Dans la première phase de leur travail, les membres de la commission se sont donné pour tâche de formuler les principes qui devront régir leur travail. Conscients et soucieux des implications et des applications pratiques, pédagogiques notamment, de ces principes, ils se sont efforcés, pour les fonder, de n’obéir qu’à la discipline proprement intellectuelle qui découle de la logique intrinsèque des connaissances disponibles et des anticipations ou des questions formulables. N’ayant pas pour mission d’intervenir directement et à court terme dans la définition des programmes, ils ont voulu dessiner les grandes orientations de la transformation progressive des contenus de l’enseignement qui est indispensable, même si elle doit prendre du temps, pour suivre, et même devancer, autant que possible, l’évolution de la science et de la société.

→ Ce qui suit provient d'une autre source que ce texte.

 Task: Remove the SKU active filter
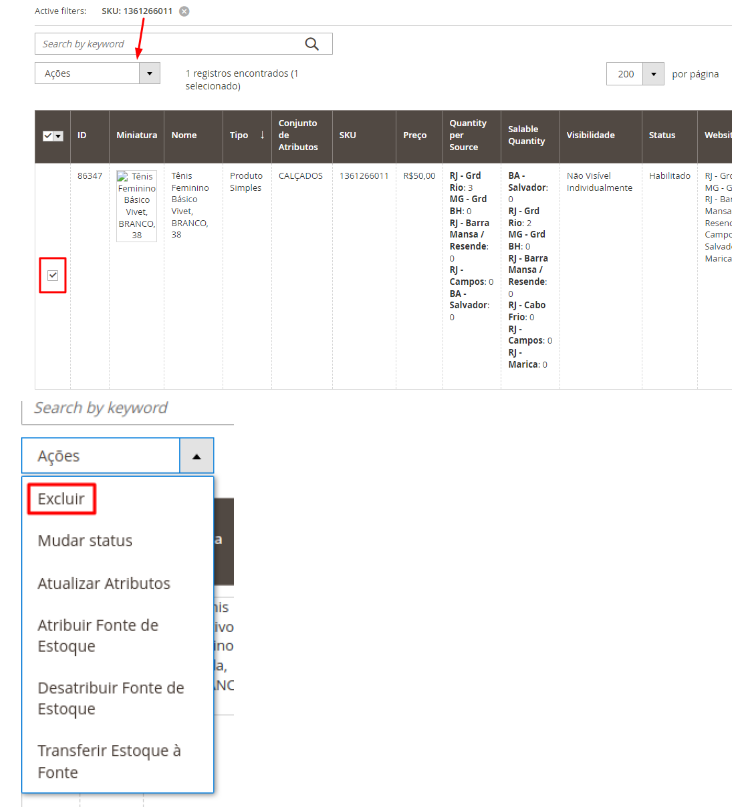(x=184, y=11)

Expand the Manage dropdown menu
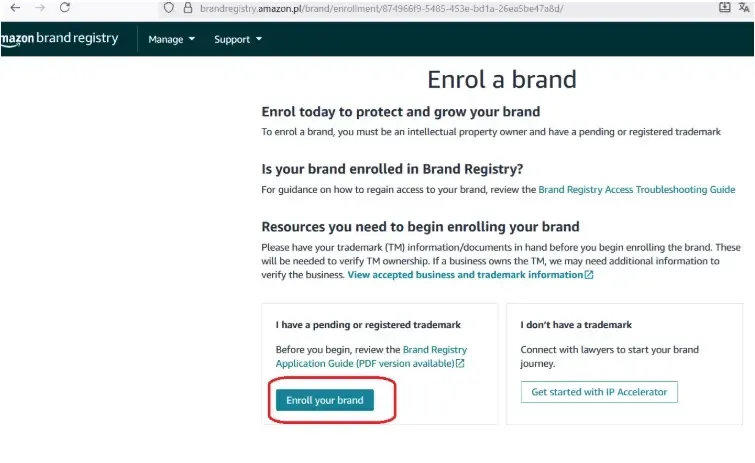click(x=171, y=40)
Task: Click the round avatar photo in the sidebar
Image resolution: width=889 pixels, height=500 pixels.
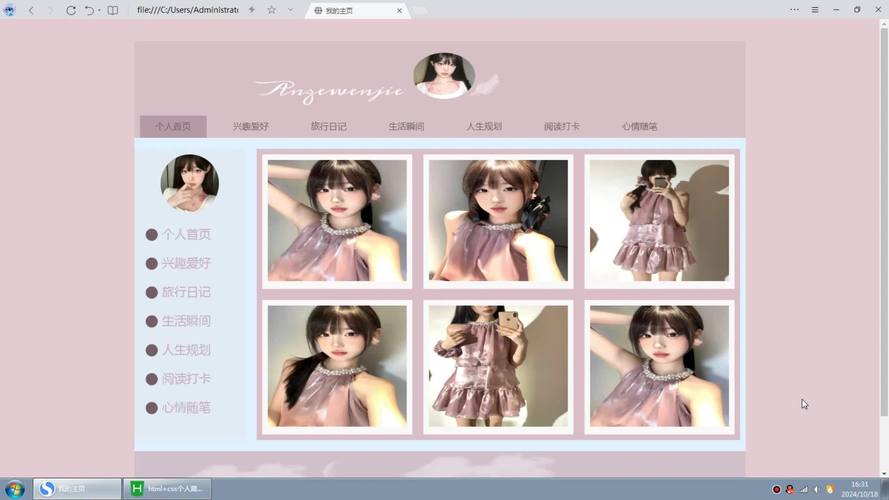Action: [189, 182]

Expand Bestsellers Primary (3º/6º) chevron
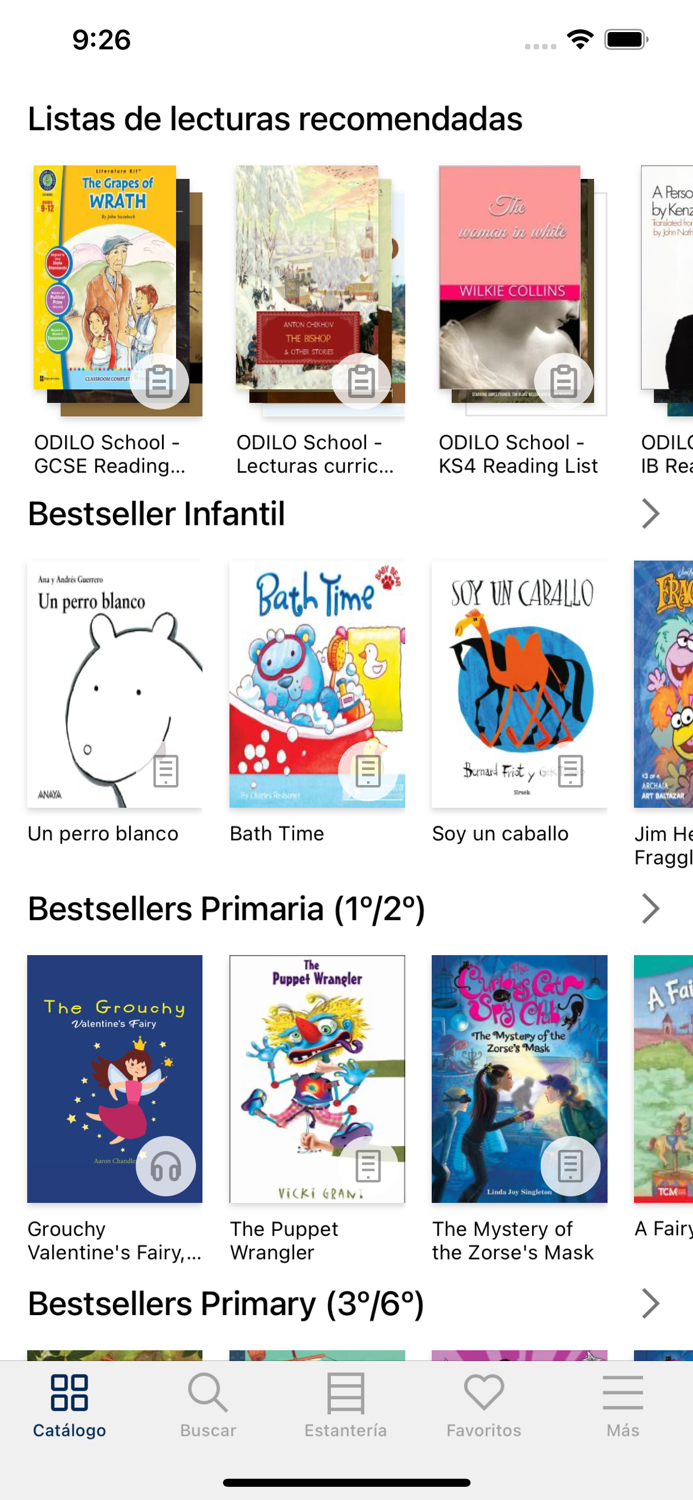[x=650, y=1304]
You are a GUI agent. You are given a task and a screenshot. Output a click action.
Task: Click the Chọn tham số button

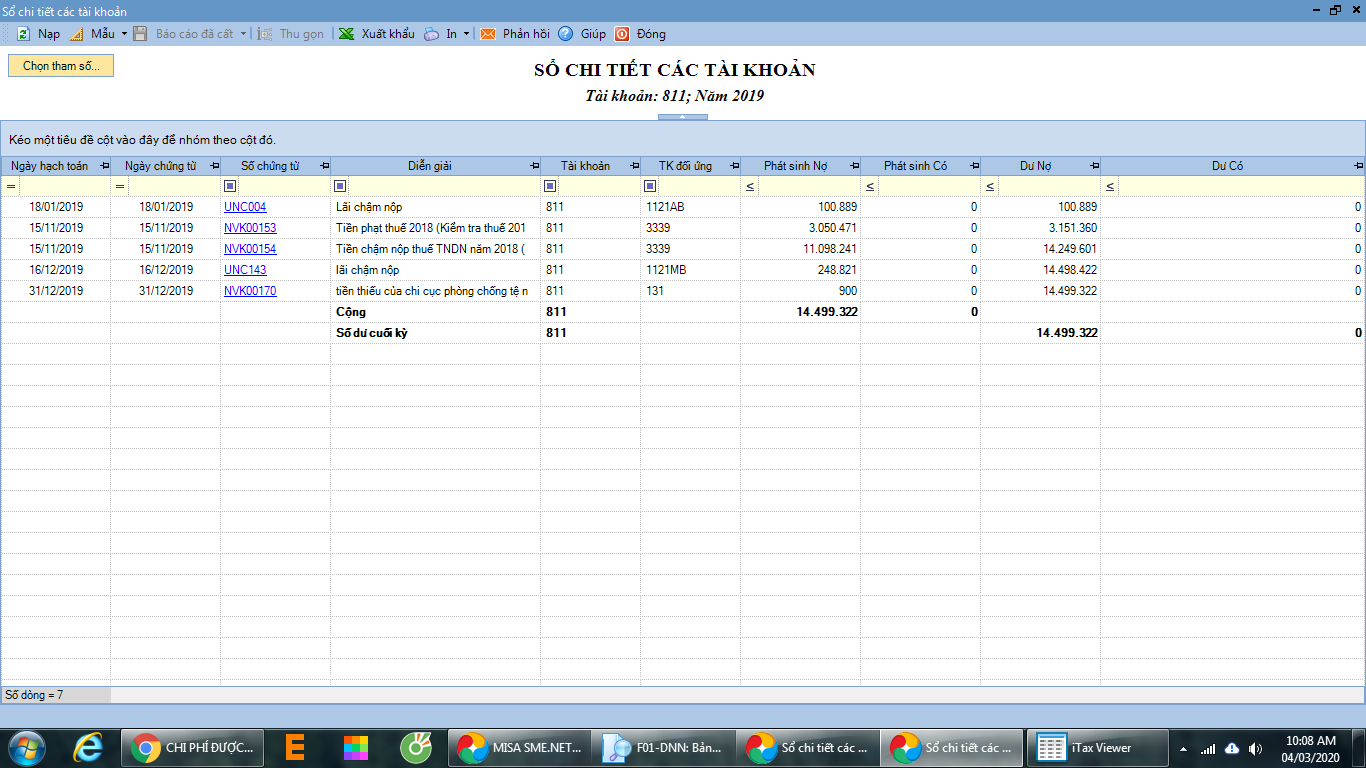point(61,66)
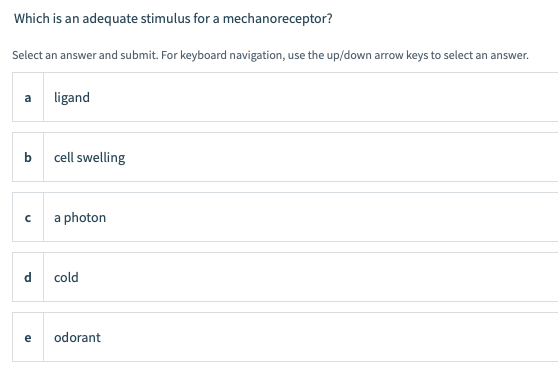Choose the 'cell swelling' answer
The image size is (558, 367).
(x=285, y=157)
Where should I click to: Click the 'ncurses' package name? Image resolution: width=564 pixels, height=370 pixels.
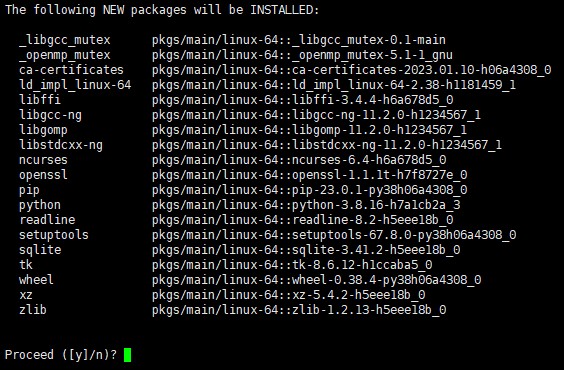(43, 160)
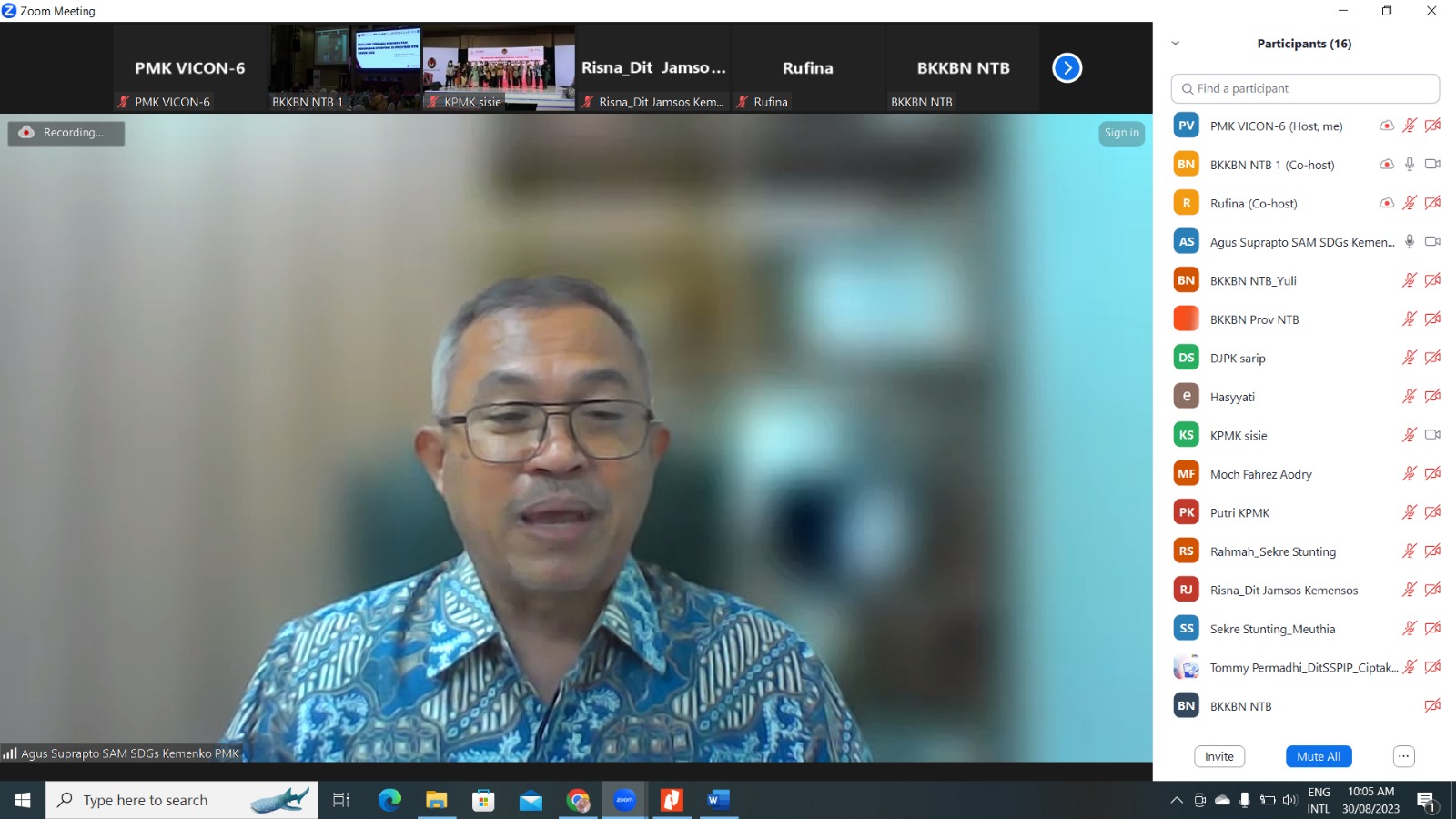Image resolution: width=1456 pixels, height=819 pixels.
Task: Open the more options ellipsis menu
Action: point(1403,756)
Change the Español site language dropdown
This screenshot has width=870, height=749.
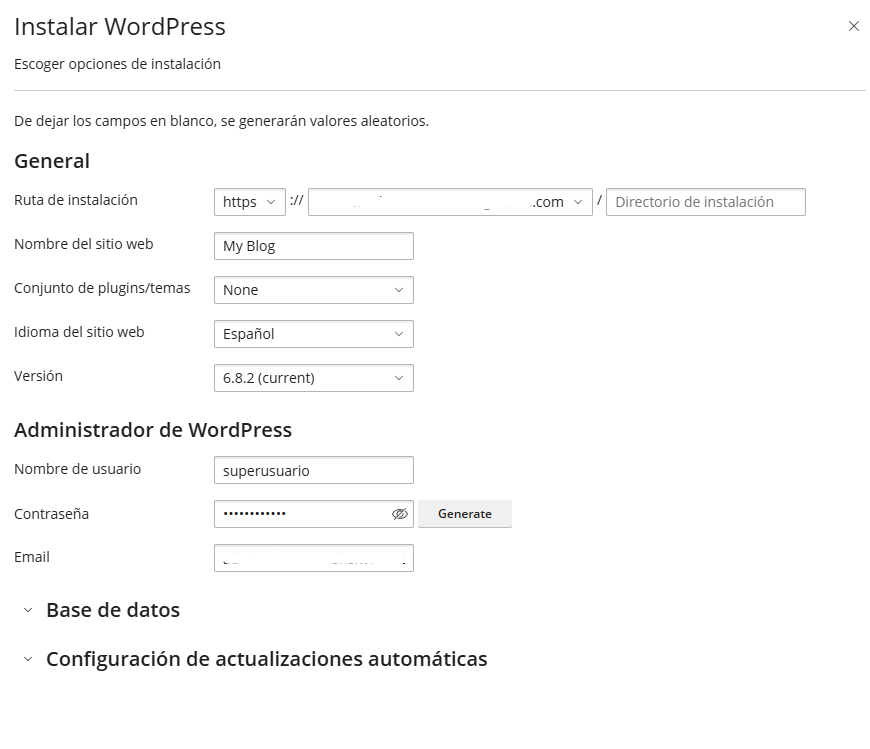(313, 334)
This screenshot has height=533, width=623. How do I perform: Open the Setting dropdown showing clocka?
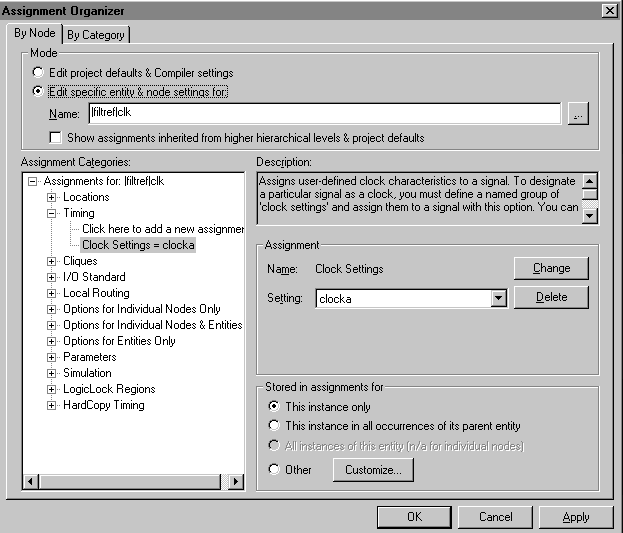click(x=499, y=298)
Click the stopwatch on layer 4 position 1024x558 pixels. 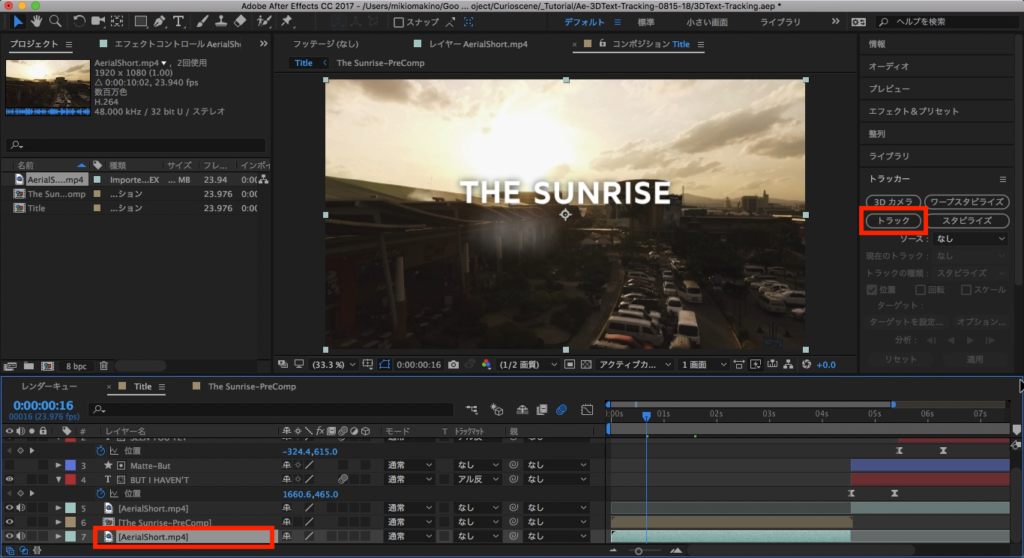[100, 494]
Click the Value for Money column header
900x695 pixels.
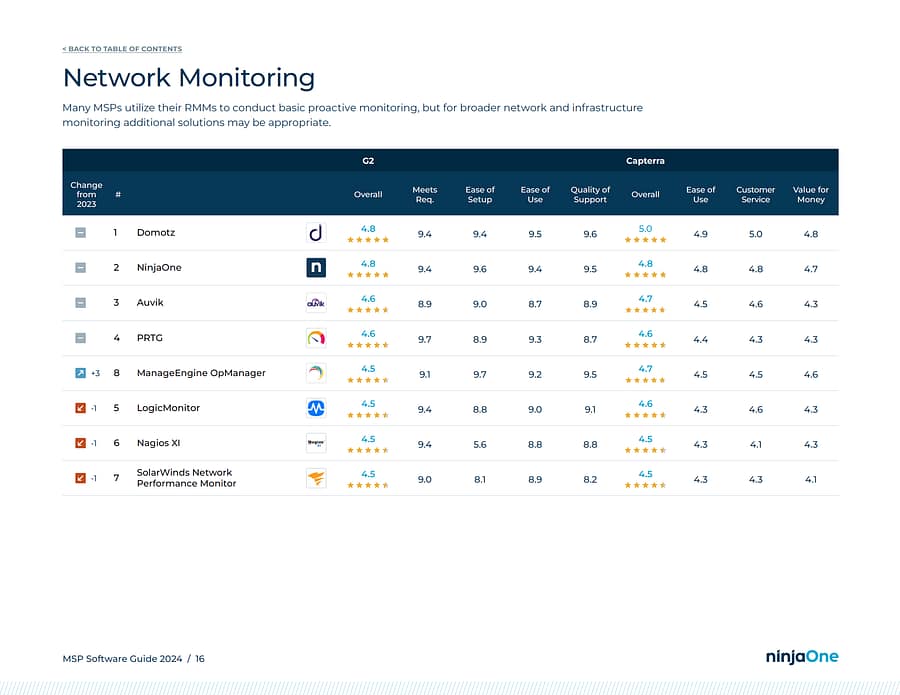[x=810, y=194]
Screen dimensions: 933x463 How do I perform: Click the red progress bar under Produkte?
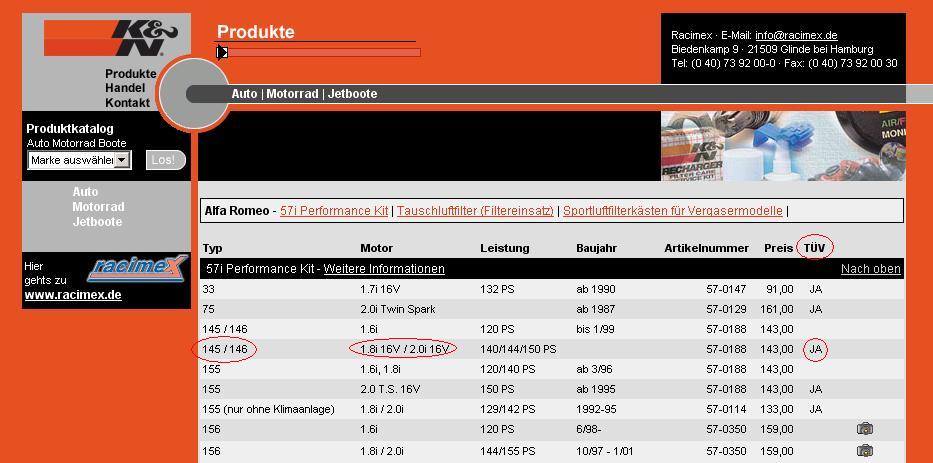pos(320,52)
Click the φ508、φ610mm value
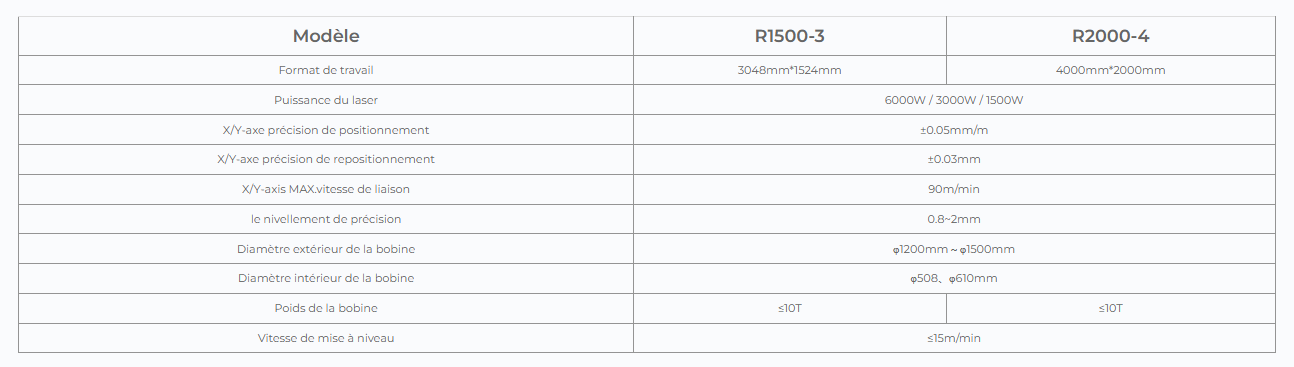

Des commissions de travail spécialisées acceptant ces principes continueront ou commenceront un travail de réflexion plus approfondi sur chacune des grandes régions du savoir. Elles essaieront de proposer, dans des notes d’étape qui pourraient être remises au mois de juin 1989, non, le programme idéal d’un enseignement idéal, mais un ensemble d’observations précises, dégageant les implications des principes proposés. Ces propositions qui porteront essentiellement sur la restructuration des divisions du savoir et la redéfinition des conditions de leur transmission, sur l’élimination des notions périmées ou peu pertinentes et l’introduction des nouveaux savoirs imposés par les avancées de la connaissance et les changements économiques, techniques et sociaux, pourront être présentées et discutées dans un Colloque regroupant des experts internationaux.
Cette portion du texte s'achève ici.